Un passo avanti e uno indietro, gli Stati Uniti non sanno in che direzione muoversi per giungere alla cruciale conferenza internazionale sul clima di Copenhagen. A fine anno in Danimarca si discuterà il nuovo e più stringente accordo globale sulle emissioni, che archivierà il Protocollo di Kyoto e disegnerà le strategie contro il riscaldamento globale. Un appuntamento che l’Onu definisce decisivo. Gli Stati Uniti, di recente sorpassati dalla Cina per emissioni assolute di CO2, restano di gran lunga i principali inquinatori pro-capite del pianeta. Senza un loro concreto coinvolgimento, qualsiasi accordo risulterebbe zoppo, come si è visto nel caso di Kyoto.

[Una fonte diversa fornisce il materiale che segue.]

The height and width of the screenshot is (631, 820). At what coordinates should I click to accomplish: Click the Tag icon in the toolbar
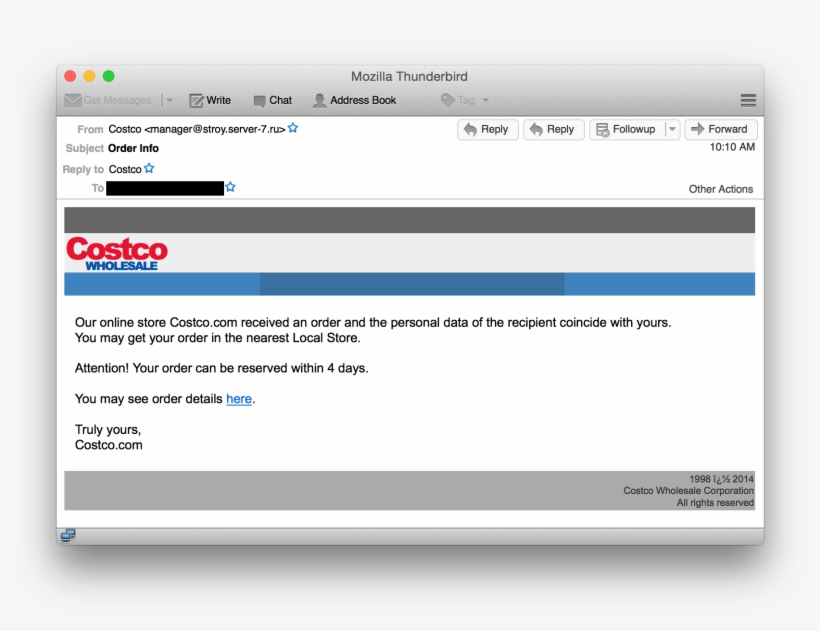[x=450, y=100]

In questi giorni nel senato americano si svolge una guerra di logoramento intorno alla nuova legge quadro sul clima. I democratici puntano a ridurre nel 2020 le emissioni di CO2 del 20% rispetto ai livelli del 2005, in particolare attraverso un mercato “cap and trade” delle emissioni stesse. Ma la discussione è in stallo. Al punto che Carol Browner, una dei principali consiglieri di Barack Obama sull’energia, ha detto pubblicamente di ritenere improbabile un accordo su questa legge entro la fine dell’anno. Vale a dire che gli Stati Uniti si siederebbero al tavolo di Copenhagen a mani vuote, senza una posizione credibile né incisiva sul clima, sgonfiando per buona parte le speranze della conferenza.
Ancora una volta, come nel caso della riforma sanitaria, il senato americano diventa il collo di bottiglia che strozza le riforme più o meno radicali desiderate da Barack Obama. Sullo sfondo della discussione sul clima si sperimentano le geometrie variabili di un senato che non è diviso semplicemente fra democratici e repubblicani. Alcuni senatori della maggioranza democratica, come quelli del distretto metalmeccanico che gravita intorno al Michigan, sono restii a firmare una legge troppo vincolante. D’altra parte fra i repubblicani moderati si trova chi è disposto a dialogare.
Ciò che si intravede chiaramente dietro il dibattito politico sono le pressioni dei diversi gruppi industriali dell’energia e non. In soccorso del fronte favorevole alla legge, 150 imprenditori hanno incontrato l’altroieri il segretario all’energia Steven Chu. Molti di loro operano nel settore delle rinnovabili. Facendo sponda agli imprenditori, Chu ha richiamato l’urgenza per gli Stati Uniti di agganciare l’imminente rivoluzione industriale verde e ha congedato gli ospiti chiedendogli esplicitamente di premere sui loro senatori di riferimento perché approvino la legge.
Dunque un mercato delle emissioni in cambio di un rilancio del nucleare. E tanti dettagli tecnici, ma di significato ben più ampio, ancora da soppesare. Cosa pensi Barack Obama di tutto questo non si sa. Il presidente americano al momento non va oltre le enunciazioni di principio, anche se se ne coglie la frustrazione. Il premio nobel per la pace, come già successe per Al Gore nel 2007, ne rinforza il prestigio, gli fornisce una nuova sponda per rilanciare la sua azione. Ma dopo essersi speso con tanta determinazione sulla riforma sanitaria – anch’essa bloccata in parlamento – non si capisce quanto possa permettersi di forzare il passo su altri fronti. Anche la sfiducia esternata da Carol Browner pochi giorni fa è stata letta come un possibile segnale dell’arrendevolezza di Obama su un accordo sul clima.
Eppure si dice che questa legge abbia più chances della riforma sanitaria, potendosi comunque assestare su un compromesso fra lobby industriali contrapposte. Un po’ di nucleare di qua e un po’ di solare di là, qualche concessione per le ricerche petrolifere nel Golfo del Messico in cambio di una spintarella all’eolico. Resta da capire se questo genere di accordo sia meglio di nessun accordo. A Copenaghen, sospirando, probabilmente direbbero che sì, forse è meglio un qualche tetto alle emissioni, e il relativo mercato. Ma poi resterebbe ancora una distanza da misurare: quella fra il respiro corto della politica e lo sguardo lungo della scienza.